§ **Exercise**: The records below need to be copied in full. Match them exactly.

Excerpts from a dataset
▬▬▬

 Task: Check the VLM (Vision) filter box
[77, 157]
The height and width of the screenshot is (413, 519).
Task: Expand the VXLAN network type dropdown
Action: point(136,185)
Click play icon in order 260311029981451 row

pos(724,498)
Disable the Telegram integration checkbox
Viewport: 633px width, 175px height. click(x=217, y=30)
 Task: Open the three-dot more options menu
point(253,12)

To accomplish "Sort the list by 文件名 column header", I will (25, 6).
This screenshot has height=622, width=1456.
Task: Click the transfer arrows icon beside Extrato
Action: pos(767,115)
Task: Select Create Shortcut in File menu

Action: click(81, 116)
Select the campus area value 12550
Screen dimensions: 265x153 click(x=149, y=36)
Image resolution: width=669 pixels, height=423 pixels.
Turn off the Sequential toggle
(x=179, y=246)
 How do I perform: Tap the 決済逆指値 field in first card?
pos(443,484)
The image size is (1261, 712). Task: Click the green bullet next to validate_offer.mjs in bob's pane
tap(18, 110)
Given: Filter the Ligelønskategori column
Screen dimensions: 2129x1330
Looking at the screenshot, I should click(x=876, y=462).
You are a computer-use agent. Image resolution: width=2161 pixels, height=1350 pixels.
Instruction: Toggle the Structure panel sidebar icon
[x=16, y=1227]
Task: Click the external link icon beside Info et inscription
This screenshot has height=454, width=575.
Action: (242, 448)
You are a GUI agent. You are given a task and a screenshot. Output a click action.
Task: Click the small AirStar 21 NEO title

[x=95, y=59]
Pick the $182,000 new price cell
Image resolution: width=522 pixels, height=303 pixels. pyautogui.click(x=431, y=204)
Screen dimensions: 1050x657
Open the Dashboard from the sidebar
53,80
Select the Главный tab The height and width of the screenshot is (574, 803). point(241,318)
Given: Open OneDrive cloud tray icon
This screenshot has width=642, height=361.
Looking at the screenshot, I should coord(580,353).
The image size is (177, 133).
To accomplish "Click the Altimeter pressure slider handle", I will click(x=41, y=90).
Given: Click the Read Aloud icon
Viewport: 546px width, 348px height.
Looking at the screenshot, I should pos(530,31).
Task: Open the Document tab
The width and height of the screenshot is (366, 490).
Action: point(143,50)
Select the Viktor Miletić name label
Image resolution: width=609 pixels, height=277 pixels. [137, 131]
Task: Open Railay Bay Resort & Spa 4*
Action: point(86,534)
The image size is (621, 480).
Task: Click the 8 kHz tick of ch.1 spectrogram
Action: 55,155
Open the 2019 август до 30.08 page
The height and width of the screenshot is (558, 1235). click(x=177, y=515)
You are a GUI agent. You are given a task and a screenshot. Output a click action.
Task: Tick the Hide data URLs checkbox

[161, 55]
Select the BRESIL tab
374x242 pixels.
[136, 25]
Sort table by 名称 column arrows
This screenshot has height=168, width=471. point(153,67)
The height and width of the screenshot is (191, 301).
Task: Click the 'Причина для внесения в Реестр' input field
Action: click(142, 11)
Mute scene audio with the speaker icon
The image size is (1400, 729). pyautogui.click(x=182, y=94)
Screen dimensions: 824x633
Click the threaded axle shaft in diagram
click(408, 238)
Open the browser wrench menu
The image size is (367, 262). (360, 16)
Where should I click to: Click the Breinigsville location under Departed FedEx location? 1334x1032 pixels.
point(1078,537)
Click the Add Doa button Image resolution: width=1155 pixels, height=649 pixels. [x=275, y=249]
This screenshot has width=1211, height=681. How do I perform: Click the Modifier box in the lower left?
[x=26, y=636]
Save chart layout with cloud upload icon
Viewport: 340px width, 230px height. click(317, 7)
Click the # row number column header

▬▬▬

§ **Answer area**:
 Task: Check the VLM (Vision) filter box
[77, 157]
The height and width of the screenshot is (413, 519).
Task: Expand the VXLAN network type dropdown
Action: point(136,185)
Click play icon in order 260311029981451 row

pos(724,498)
Disable the Telegram integration checkbox
Viewport: 633px width, 175px height. click(x=217, y=30)
 Task: Open the three-dot more options menu
point(253,12)

To accomplish "Sort the list by 文件名 column header", I will (25, 6).
This screenshot has height=622, width=1456.
Task: Click the transfer arrows icon beside Extrato
Action: pos(767,115)
Task: Select Create Shortcut in File menu

Action: click(81, 116)
Select the campus area value 12550
Screen dimensions: 265x153 click(x=149, y=36)
Image resolution: width=669 pixels, height=423 pixels.
Turn off the Sequential toggle
(x=179, y=246)
 How do I perform: Tap the 決済逆指値 field in first card?
pos(443,484)
The image size is (1261, 712). Task: Click the green bullet next to validate_offer.mjs in bob's pane
tap(18, 110)
Given: Filter the Ligelønskategori column
Screen dimensions: 2129x1330
Looking at the screenshot, I should click(x=876, y=462).
You are a computer-use agent. Image resolution: width=2161 pixels, height=1350 pixels.
Instruction: Toggle the Structure panel sidebar icon
[x=16, y=1227]
Task: Click the external link icon beside Info et inscription
This screenshot has height=454, width=575.
Action: (242, 448)
You are a GUI agent. You are given a task and a screenshot. Output a click action.
Task: Click the small AirStar 21 NEO title

[x=95, y=59]
Pick the $182,000 new price cell
Image resolution: width=522 pixels, height=303 pixels. pyautogui.click(x=431, y=204)
Screen dimensions: 1050x657
Open the Dashboard from the sidebar
53,80
Select the Главный tab The height and width of the screenshot is (574, 803). point(241,318)
Given: Open OneDrive cloud tray icon
This screenshot has width=642, height=361.
Looking at the screenshot, I should coord(580,353).
The image size is (177, 133).
To accomplish "Click the Altimeter pressure slider handle", I will click(x=41, y=90).
Given: Click the Read Aloud icon
Viewport: 546px width, 348px height.
Looking at the screenshot, I should pos(530,31).
Task: Open the Document tab
The width and height of the screenshot is (366, 490).
Action: point(143,50)
Select the Viktor Miletić name label
Image resolution: width=609 pixels, height=277 pixels. [137, 131]
Task: Open Railay Bay Resort & Spa 4*
Action: point(86,534)
The image size is (621, 480).
Task: Click the 8 kHz tick of ch.1 spectrogram
Action: 55,155
Open the 2019 август до 30.08 page
The height and width of the screenshot is (558, 1235). click(x=177, y=515)
You are a GUI agent. You are given a task and a screenshot. Output a click action.
Task: Tick the Hide data URLs checkbox

[161, 55]
Select the BRESIL tab
374x242 pixels.
[136, 25]
Sort table by 名称 column arrows
This screenshot has height=168, width=471. point(153,67)
The height and width of the screenshot is (191, 301).
Task: Click the 'Причина для внесения в Реестр' input field
Action: click(142, 11)
Mute scene audio with the speaker icon
The image size is (1400, 729). pyautogui.click(x=182, y=94)
Screen dimensions: 824x633
Click the threaded axle shaft in diagram
click(408, 238)
Open the browser wrench menu
The image size is (367, 262). (360, 16)
Where should I click to: Click the Breinigsville location under Departed FedEx location? 1334x1032 pixels.
point(1078,537)
Click the Add Doa button Image resolution: width=1155 pixels, height=649 pixels. [x=275, y=249]
This screenshot has width=1211, height=681. How do I perform: Click the Modifier box in the lower left?
[x=26, y=636]
Save chart layout with cloud upload icon
Viewport: 340px width, 230px height. click(317, 7)
Click the # row number column header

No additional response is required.